Een tafereeltje tijdens de middagpauze op donderdag. De zes kleinkinderen zijn weer allemaal present voor de ‘krakende meneertjes’. Het schooljaar is in feite maar pas goed begonnen. Bran zit nu in het vijfde leerjaar en maakt voor het eerst echt kennis met de Franse taal.
In feite niet helemaal voor het eerst, want tijdens de vakantie is hij met het gezin ook al wel eens in Frankrijk geweest. Maar verder dan de gebruikelijke overlevingstaal heeft hij het nog niet gebracht. Tegenwoordig hebben de kinderen wel meer kaas gegeten van het Engels, dat zij door middel van tv of spelletjes haast met de moedermelk opgelepeld krijgen.
Ik herinner me nog mijn eerste lessen Frans in de broederschool. Dat heette toen naschoolse Franse les en die werden, vermoed ik, ook al in het vijfde en zesde leerjaar gegeven. Net zoals later de woordjes Latijn, die wij als voorbereiding op ‘het college’ ook aangeboden kregen, op vrijwillige basis.
En natuurlijk doet het hele verhaal dan de ronde aan de middagtafel. En alle kinderen maar oefenen. ‘Comment tu t’appelles ?’ ‘Je m’appelle Bran.’ Duidelijk wordt hier ook al met de communicatieve aanpak gewerkt. Een taal dient toch om er iets mee te doen en om informatie uit te wisselen.

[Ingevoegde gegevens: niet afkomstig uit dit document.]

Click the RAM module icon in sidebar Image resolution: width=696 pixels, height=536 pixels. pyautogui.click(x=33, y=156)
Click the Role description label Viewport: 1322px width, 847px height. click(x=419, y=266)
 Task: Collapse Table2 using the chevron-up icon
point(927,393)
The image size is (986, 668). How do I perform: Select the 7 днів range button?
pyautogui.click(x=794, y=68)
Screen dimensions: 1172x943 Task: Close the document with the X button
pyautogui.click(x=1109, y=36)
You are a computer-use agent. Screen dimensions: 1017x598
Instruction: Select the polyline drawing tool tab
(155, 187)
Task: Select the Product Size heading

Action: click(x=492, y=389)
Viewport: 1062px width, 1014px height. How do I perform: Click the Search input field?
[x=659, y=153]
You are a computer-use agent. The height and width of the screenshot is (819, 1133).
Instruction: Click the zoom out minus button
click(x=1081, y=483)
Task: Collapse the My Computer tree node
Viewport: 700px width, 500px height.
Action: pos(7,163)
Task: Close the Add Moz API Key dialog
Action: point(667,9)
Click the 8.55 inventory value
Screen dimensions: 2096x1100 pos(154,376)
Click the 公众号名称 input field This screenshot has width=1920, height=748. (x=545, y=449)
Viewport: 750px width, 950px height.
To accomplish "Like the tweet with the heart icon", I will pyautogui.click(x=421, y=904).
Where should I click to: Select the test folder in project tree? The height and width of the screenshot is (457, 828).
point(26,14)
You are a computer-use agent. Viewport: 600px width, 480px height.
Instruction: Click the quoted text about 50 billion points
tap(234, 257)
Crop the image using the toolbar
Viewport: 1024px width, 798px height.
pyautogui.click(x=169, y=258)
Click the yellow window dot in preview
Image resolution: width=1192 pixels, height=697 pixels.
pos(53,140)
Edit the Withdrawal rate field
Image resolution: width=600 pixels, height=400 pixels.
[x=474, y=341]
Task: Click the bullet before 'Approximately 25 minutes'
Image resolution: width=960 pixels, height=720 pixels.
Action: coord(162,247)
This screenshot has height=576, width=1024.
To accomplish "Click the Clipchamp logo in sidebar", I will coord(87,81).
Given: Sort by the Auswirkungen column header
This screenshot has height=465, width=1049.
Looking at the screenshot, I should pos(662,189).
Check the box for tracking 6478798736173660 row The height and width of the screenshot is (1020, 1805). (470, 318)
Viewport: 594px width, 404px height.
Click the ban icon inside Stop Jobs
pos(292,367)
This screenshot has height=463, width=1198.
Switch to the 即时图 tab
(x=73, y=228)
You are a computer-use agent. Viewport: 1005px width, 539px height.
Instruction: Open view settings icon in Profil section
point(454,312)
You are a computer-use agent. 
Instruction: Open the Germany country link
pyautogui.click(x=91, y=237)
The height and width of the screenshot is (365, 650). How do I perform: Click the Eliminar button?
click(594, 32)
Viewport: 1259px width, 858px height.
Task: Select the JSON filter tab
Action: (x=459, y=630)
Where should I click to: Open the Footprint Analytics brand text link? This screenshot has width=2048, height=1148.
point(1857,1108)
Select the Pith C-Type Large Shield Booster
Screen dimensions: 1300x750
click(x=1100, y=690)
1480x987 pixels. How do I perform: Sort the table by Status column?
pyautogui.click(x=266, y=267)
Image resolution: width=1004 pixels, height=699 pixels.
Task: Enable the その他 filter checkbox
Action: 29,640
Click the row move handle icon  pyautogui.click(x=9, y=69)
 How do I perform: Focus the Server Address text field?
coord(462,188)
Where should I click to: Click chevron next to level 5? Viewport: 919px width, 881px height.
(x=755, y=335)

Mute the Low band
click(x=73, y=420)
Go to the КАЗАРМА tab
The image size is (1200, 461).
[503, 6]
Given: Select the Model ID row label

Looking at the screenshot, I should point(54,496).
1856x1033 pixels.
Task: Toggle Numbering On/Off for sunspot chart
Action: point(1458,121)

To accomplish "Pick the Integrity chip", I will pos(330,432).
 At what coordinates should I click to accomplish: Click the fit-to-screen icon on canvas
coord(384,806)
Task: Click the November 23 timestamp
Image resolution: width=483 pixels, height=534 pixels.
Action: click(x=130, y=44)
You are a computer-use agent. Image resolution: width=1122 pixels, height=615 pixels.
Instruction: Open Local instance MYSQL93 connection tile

Daar zouden we een linguïstisch boompje over kunnen opzetten. Je moet toch eerst de woordjes en de structuren (van buiten) leren, voordat je ze kunt gebruiken! Het zal wel een en ander met de doelstelling te maken hebben van het vreemdetalenonderwijs. Onze vroegere vertaalmethode (zeg maar Assimil) van lang geleden heeft nu wel afgedaan. Wat er nu eerst komt, de structuur of de betekenis, het zal allemaal wel met de nodige dosering aangebracht moeten worden.
Maar we werden in snelheid genomen door Nelle, onze kleinste pruts die nog drie moet worden en al stevig in de eerste kleuterklas zit. Zij wilde zeker niet onderdoen en, zo langs haar neus weg, flapte ze het eruit: ‘Je m’appelle Nelle.’
Daar moesten wij toch even bij gaan zitten. Frans in de kleuterklas!